We know the Russians hacked the US; we know China hacked the US and Canada; and yes, the US has hacked someone too. These are the games nations play. The trick, of course, is not to get caught before you have the prize. And when you do get caught?  Well, as we’ve seen play out, nothing really bad happens. Just expect that your victim will be in your systems. Unless information isn’t the endgame and control is. Then, be prepared for something to go bump in the night.

Shamoon is devastating wiper malware that took out a massive swath of Saudi Aramco when it first debuted in 2012.  Linked to Iran, and an ongoing feud in the region between key players, it was a targeted attack against the oil giant, damaging or destroying 35,000 computers. Sec Def at the time, Leon Panetta, described it as “probably the most destructive cyber attack on a business.”

Wiper malware was used against business targets in  December 2014 destroying the systems in a Vegas casino, The Sands, after owner Sheldon Adelson advocated using nuclear weapons against Iran. The US “publicly cited Iran as the culprit”.   Then Disstrack was used again in December 2015, in the attack that brought Sony to its knees.  These aren’t gangs using cybercrime for monetary gain. These are the equivalent of acts of war, given the level of damage done.

Fast forward to late 2016. Two major attacks happened in Saudi: November 17 taking out systems at the airport and other Saudi government agencies, and then again on November 29. Then, on January 23 there was another attack. The malware used was almost identical to the original Shamoon, aka Disstrack.  Except there were a few key enhancements.  According to Andrew Plato, CEO of Anitian Enterprise Security

 “What is really worrisome about this is it’s just outright destructive. It isn’t really trying to steal anything. It’s the closest things we’re going to get to a cyber bomb”.

The new version, dubbed Shamoon 2, spread through the local network using legitimate counts belonging to users and administrators, with complex passwords likely obtained from an earlier attack. Remember what I said about persistence?  This new version, however went on to attack VDIs, or Virtual Desktops, which previously could have offered some protection because of their ability to load snapshots of systems that were wiped. Now Shamoon had migrated from just Windows-based systems to Linux in the attacks on VDIs.


Now, I don’t want to be alarmist and spread FUD everywhere. Yes, this is serious and destructive. Like Stuxnet, it broke things. And that’s the differentiator. So far, the line hasn’t been crossed where breaking things was deliberately done to harm people. Because as Archer would say: You want cyberwar? Because that’s how you get cyberwar.

While the expectation is that Iran is once again behind the attacks, Symantec has revealed there are multiple parties involved. More than one entity, so collaboration and cooperation.  The report is that an entity known as Greenbug may have assisted in getting the credentials needed for access.  Palo Alto reported on a campaign known as Magic Hound which targeted energy, technology and government with ties or locations in Saudi.  There were links between Magic Hound and two other actors with Iranian ties: Charming Kitten and Rocket Kitten. Finally, putting all this together was the group Timberworm or Cobalt Gypsy.  Per Symantec, Timberworm was behind the January 23 attacks.

Here’s the play by play.
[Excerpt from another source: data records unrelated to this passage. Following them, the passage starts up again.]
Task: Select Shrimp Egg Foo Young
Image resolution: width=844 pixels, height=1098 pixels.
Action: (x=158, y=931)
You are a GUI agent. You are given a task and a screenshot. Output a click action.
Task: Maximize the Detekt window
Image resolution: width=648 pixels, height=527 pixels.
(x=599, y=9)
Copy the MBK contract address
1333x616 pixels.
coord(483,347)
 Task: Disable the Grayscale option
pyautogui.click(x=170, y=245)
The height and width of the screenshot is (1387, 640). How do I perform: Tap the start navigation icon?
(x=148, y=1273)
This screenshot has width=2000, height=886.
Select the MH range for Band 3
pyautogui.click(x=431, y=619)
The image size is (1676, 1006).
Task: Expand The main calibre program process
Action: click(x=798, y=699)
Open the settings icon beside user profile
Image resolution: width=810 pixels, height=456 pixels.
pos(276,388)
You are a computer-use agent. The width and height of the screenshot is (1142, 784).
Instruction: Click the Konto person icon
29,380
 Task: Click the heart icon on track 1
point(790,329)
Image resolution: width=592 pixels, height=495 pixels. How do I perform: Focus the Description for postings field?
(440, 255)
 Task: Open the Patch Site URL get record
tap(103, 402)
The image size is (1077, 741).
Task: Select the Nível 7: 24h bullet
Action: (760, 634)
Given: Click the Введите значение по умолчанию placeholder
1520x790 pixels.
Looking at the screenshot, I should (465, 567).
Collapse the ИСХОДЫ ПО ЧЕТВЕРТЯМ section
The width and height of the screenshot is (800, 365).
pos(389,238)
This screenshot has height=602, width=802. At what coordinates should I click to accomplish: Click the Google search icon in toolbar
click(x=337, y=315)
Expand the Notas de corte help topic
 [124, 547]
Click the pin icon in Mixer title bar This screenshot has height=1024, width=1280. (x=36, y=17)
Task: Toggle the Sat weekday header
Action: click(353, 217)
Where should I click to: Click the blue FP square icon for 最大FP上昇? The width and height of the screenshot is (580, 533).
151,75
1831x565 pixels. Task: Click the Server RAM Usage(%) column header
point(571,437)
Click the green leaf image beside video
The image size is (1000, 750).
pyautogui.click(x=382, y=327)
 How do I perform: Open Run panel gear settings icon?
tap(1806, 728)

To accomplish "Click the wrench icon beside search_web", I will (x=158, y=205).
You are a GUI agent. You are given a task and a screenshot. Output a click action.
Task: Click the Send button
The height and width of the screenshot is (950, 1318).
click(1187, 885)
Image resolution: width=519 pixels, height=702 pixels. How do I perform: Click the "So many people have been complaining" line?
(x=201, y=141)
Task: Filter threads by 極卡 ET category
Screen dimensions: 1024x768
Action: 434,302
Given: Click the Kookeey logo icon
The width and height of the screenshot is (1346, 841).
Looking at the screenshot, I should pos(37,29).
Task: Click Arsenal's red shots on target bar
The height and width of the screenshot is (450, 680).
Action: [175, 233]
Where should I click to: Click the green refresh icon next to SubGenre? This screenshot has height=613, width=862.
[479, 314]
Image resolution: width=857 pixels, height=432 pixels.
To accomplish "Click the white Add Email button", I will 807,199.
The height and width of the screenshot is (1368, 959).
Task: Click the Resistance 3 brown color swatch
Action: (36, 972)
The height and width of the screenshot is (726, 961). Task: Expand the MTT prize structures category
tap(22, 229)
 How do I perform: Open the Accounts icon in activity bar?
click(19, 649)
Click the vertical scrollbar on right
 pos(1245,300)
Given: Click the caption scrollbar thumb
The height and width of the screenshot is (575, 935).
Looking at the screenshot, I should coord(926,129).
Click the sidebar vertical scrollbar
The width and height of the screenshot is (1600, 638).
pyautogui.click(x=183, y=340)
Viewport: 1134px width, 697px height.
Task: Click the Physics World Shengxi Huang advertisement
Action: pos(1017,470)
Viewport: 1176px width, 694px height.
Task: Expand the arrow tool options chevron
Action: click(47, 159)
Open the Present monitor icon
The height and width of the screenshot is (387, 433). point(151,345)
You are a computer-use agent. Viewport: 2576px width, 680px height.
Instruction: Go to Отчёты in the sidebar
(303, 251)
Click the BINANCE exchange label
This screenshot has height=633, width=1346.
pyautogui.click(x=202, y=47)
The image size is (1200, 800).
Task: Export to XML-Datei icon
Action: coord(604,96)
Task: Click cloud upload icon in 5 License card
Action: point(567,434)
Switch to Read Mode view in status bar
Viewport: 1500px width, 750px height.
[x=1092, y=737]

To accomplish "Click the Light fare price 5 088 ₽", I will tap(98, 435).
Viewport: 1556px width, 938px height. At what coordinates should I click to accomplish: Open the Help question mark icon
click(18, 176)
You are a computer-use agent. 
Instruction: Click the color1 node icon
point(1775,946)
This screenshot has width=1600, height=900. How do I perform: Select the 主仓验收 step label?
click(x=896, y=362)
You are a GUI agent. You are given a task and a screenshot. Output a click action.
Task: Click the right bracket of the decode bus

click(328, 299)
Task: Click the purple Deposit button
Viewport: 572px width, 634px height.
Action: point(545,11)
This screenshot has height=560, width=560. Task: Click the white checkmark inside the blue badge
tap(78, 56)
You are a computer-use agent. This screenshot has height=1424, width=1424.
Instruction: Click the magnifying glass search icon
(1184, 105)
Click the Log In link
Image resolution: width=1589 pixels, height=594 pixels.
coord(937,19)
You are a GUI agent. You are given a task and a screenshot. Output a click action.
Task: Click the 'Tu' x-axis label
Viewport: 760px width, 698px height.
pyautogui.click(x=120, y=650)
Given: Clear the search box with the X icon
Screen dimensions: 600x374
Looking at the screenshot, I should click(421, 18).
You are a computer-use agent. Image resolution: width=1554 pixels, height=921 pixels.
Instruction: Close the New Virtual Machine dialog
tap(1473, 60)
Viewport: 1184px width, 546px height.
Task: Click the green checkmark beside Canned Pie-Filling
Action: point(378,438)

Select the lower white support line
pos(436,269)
First, Timberworm used spear phishing emails with weaponized documents (we warned you about those Office Macros!) to gain initial access into the network. Once there, they used custom malware, along with leveraging existing sysadmin tools to avoid detection, and help them achieve persistent remote access. Quick FYI: custom malware is a hallmark of major organized cybercrime groups or nation state attacks because it costs a lot of time and money to craft, and the stakes are going to be very high.

Apparently Greenbug and Timberworm have been active, penetrating organizations beyond Saudi. Note that Shamoon, however, was only used against the Saudi target. Timberworm is a large operation, as is Greenbug, with targets in a range of areas. We know who they are now, what they can do, and that they have a shared interest. What we don’t know: the endgame. I’m waiting for that other shoe to drop.